Could you reproduce, word for word, everything below from the line containing "Harnais lapin 🐰 (737, 1789)" down to the line containing "[Mousse Aux Couleurs sur Instagram]", with both of those lines included and no others?
# # # #
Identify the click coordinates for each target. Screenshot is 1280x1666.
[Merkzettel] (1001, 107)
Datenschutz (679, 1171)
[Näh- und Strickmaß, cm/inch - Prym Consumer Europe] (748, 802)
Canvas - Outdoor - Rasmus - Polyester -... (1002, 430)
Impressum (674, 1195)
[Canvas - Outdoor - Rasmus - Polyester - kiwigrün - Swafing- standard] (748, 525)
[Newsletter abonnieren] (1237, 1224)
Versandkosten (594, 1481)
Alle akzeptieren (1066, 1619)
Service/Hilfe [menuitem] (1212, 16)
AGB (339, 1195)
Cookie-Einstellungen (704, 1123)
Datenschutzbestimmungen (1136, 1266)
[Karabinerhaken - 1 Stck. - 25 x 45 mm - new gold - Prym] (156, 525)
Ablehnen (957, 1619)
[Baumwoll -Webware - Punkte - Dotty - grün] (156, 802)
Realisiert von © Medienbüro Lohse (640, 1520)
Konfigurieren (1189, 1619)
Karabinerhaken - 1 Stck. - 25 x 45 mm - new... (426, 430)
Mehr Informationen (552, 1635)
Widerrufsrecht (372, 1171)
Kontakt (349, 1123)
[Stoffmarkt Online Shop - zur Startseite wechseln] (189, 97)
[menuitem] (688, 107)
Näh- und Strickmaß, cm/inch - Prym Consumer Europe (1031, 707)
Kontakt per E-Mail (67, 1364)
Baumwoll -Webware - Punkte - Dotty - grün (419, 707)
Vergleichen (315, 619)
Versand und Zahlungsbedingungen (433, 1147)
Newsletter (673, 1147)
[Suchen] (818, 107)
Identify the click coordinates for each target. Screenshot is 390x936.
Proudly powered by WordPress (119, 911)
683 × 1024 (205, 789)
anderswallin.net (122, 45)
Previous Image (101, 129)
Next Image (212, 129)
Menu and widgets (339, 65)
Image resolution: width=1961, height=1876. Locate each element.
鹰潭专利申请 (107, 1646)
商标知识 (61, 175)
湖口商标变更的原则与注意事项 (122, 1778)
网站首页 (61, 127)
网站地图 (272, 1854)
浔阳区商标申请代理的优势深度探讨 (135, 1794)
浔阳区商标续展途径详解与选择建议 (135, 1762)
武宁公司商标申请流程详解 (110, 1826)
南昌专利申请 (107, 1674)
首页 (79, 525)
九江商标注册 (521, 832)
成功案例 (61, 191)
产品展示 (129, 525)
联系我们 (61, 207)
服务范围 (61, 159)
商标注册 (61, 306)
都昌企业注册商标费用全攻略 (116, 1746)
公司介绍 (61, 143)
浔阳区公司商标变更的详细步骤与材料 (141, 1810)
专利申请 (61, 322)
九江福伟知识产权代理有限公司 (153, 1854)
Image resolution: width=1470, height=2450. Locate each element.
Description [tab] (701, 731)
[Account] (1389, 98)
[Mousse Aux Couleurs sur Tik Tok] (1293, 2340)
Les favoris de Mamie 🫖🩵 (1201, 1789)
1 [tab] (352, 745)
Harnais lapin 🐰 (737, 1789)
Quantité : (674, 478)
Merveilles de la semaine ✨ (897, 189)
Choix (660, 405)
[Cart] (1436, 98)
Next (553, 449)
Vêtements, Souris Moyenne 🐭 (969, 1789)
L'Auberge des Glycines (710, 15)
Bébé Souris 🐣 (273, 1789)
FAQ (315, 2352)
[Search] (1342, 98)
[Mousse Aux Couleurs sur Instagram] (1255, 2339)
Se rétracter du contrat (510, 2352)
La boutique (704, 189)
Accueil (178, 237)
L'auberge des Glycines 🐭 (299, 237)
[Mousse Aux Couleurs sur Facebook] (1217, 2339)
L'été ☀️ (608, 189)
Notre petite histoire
# # # #
[EXERCISE OUTPUT]
Harnais lapin 🐰 (737, 1789)
Quantité : (674, 478)
Merveilles de la semaine ✨ (897, 189)
Choix (660, 405)
[Cart] (1436, 98)
Next (553, 449)
Vêtements, Souris Moyenne 🐭 (969, 1789)
L'Auberge des Glycines (710, 15)
Bébé Souris 🐣 (273, 1789)
FAQ (315, 2352)
[Search] (1342, 98)
[Mousse Aux Couleurs sur Instagram] (1255, 2339)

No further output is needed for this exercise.